Les marchés publics sont par définition des contrats administratifs conclus à titre onéreux entre des acteurs de la commande publique. Une coopération public-public fondée sur un échange gratuit peut-elle répondre à sa définition ? Réponse avec une décision de la Cour de Justice de l’Union Européenne.
Cas d’espèce : litige entre la ville de Cologne et une entreprise du secteur des logiciels et des services informatiques
Un marché public avait permis au Land de Berlin d’acquérir, auprès d’une entreprise du secteur des logiciels et des services informatiques, un logiciel de gestion des interventions des pompiers. Les termes du contrat en cause autorisaient le Land à transmettre gratuitement selon son gré, le logiciel à d’autres autorités du secteur des services publics de lutte contre les incendies et de secours. Sur la base de cette autorisation, le Land de Berlin signa avec la ville de Cologne un contrat axé sur deux points :
- La mise à disposition gratuite du logiciel au bénéfice de la ville de Cologne
- Un engagement des deux parties à adapter et à améliorer ultérieurement ce logiciel afin d’en faire profiter d’autres partenaires de la coopération, avec à la clé une prise en charge financière par chacune des parties des évolutions qu’elle initierait.

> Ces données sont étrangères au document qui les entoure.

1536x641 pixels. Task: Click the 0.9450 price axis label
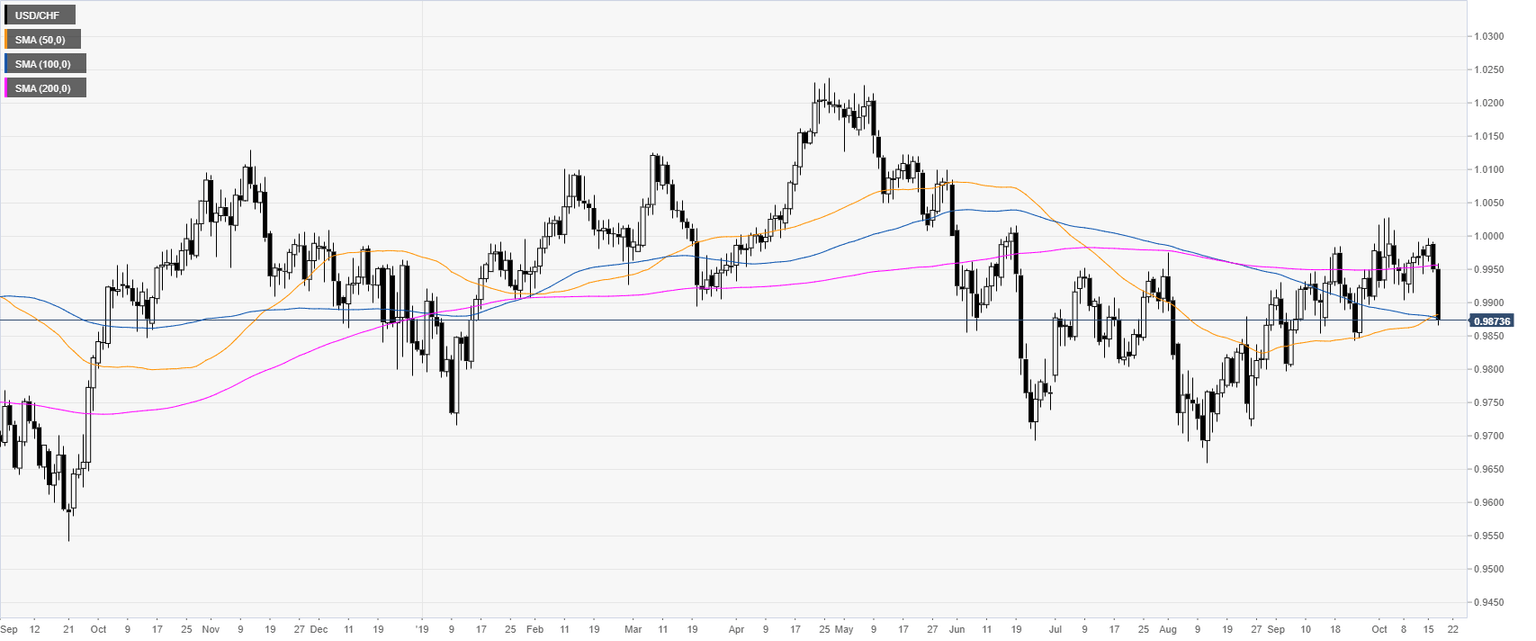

Une société concurrente de celle auprès de laquelle le Land de Berlin avait acquis le logiciel attaqua les deux contrats, litige à propos duquel statua la Cour de Justice de l’Union Européenne.
Reprécisions de la CJUE sur la notion de marché public et les conditions d’exclusion d’une coopération public-public du champ d’application des directives européennes relatives aux marchés publics
En se penchant sur le caractère onéreux que doit nécessairement revêtir tout marché public, caractère qui engage à ce que la partie prestataire bénéficie d’une contrepartie en raison de ce contrat, la CJUE a considéré les deux contrats attaqués comme deux parties d’un ensemble contractuel et a de ce fait jugé que la dimension synallagmatique, indispensable à tout contrat avant qu’il puisse être caractérisé comme un marché public, était acquise. La haute instance judiciaire indiqua que les conditions obligatoires sous lesquelles le Land de Berlin mettait à la disposition de la ville de Cologne le logiciel suffisaient à caractériser un intérêt pour lui et que le contrat acquérait par ce fait-même un caractère onéreux. Le contrat passé entre les deux parties pouvait dès lors être qualifié de marché public.

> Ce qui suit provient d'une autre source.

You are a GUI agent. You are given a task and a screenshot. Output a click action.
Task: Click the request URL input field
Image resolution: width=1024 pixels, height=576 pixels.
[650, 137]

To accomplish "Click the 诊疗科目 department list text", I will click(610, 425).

Au plan des prestations qui sont objet du marché, après avoir précisé qu’elles étaient susceptibles de porter sur divers types d’activités parmi lesquelles, la mise en œuvre des services publics et les activités accessoires à ces services, la CJUE considéra que dans l’affaire en cause, le logiciel de suivi des interventions des pompiers ne devait nécessairement pas être d’emblée mis au rang d’activité accessoire. Cet aspect de la question acquis, il reste, souligne la CJUE, que même si aux termes de la jurisprudence passée entrée en vigueur à l’aune des directives de 2004, les marchés publics passés dans le cadre d’une coopération public-public dérogent aux règles de passation des marchés publics, ils ne doivent pour autant pas privilégier un opérateur économique privé aux dépens de ses concurrents. Or, dans le cas d’espèce, les droits d’exclusivité de la société, qui avait fourni le logiciel au Land de Berlin, étaient pour lui un privilège qui lui donnait une porte d’accès à tous les contrats sans concurrences passés par le Land et les autres collectivités membres de la coopération initiée par le Land. La Haute Juridiction jugea qu’en cette affaire, le code source du logiciel devrait plutôt être mis à la disposition des entreprises concurrentes qui désireraient présenter une offre pour le développement de ses évolutions futures.